睿王府。
这几日天热, 蒲公公晚间都会命人给傲霜院端来冰盆。如铁拐弯抹角向玄亮问清楚了这制冰过程, 原是冷天将井水装在缸中在屋外冻好, 再放入王府的冰窖之中, 夏季需要时再拿出来使用, 只是冰的库存有限, 得省着些用,一般下人处多是没有的。
古代夏天没有空调, 温室效应没现代那么严重, 最热的时候估摸着也就三十五六度, 不是很离谱,如铁的屋子又在阴凉处,静静心也能睡得下去, 只不过摆了冰盆, 自然更舒服一些。
这冰是井水冻成,即是说也能入口……如铁望着一盆子还未化完的冰块入了神,反正都摆在他屋里, 最后到底是化了还是吃了, 不会有人知道的。
都这时候了睿王还未出现, 今夜应是不会过来了。如铁一个鲤鱼打挺, 从床上窜起来, 在屋里转了一圈,草莓夏初才有, 眼下只有一串紫葡萄, 如铁便把葡萄都剥皮去籽, 用削水果的尖刀切碎,又找出一只水晶碟,从冰盆里捞出几块冰盛在碟中,用刀尖把冰戳烂,最后拌上碎葡萄,费了半天工夫,总算把一碗简易的葡萄刨冰做好了。

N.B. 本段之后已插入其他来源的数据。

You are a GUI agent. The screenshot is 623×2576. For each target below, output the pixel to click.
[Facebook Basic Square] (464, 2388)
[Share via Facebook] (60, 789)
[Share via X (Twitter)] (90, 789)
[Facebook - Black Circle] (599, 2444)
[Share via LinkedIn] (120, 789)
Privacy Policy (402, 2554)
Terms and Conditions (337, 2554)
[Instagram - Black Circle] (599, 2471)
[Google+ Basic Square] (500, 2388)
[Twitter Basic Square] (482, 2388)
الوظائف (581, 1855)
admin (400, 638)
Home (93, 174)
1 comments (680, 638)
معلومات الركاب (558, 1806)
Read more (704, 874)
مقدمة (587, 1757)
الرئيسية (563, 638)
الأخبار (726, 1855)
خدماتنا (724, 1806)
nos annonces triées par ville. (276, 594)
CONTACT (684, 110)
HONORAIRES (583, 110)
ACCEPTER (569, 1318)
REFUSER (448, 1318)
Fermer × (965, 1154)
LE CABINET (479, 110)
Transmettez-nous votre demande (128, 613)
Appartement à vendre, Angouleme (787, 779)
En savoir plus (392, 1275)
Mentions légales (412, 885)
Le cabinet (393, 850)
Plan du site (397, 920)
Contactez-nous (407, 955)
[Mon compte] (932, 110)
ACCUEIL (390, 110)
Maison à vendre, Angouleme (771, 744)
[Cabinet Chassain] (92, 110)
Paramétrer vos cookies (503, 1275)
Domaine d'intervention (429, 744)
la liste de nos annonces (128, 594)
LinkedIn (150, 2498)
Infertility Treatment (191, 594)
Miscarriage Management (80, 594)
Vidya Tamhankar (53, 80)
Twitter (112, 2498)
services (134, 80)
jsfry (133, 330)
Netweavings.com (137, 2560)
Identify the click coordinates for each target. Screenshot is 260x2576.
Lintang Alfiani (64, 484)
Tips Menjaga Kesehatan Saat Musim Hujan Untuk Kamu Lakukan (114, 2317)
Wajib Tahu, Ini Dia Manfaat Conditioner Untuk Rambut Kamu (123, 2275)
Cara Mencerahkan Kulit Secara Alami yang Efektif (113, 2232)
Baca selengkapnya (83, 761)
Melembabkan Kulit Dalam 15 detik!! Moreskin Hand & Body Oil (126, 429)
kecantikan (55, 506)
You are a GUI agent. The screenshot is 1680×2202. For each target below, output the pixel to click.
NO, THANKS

千辛万苦,全是为了这一刻的享受,如铁捧着亮晶晶的小碟子美滋滋,才舔了一口,就听见窗外有人道:“大晚上的,你在做什么?”
如铁一扭头,穆承渊直接手撑着窗台,一跃而入。
如铁:“……”
他疑惑地望了一眼门栓,确认自己没有锁门。
穆承渊趁他没注意,从他手里夺过盛刨冰的碟子,好奇地道:“这是何物?”
“这是……呃,天太热我弄来吃的。不过是从冰盆里取的冰,不至于不行吧?”
如铁总觉得睿王殿下的言行举止有些不对,但又说不出具体哪里有问题。
穆承渊眯起双眼,瞧了半天也没瞧出什么来,道:“好吃吗?”
如铁:“…………”
这位殿下,你是被穆承涣附体了吗?!
尽管心里吐槽,如铁仍老实道:“好吃,很解暑的。夏天我最爱吃这个了。”
“哦。”
穆承渊以迅雷不及掩耳之势,拾起如铁留在碟子里的小木勺,挖了一勺冰送入口中。
“好凉……”
他从没吃过冰,一下子被冻得不行,一抬眸眼睛竟有水润的光一闪过。
如铁:????
不对劲,怎么感觉穆承渊性格大变?该不会这人有精神分裂症吧?
如铁赶紧上前抢过宝贝刨冰抱在怀里,随便扯了个谎道:“这是百姓家里才吃的,殿下吃不惯也很正常。”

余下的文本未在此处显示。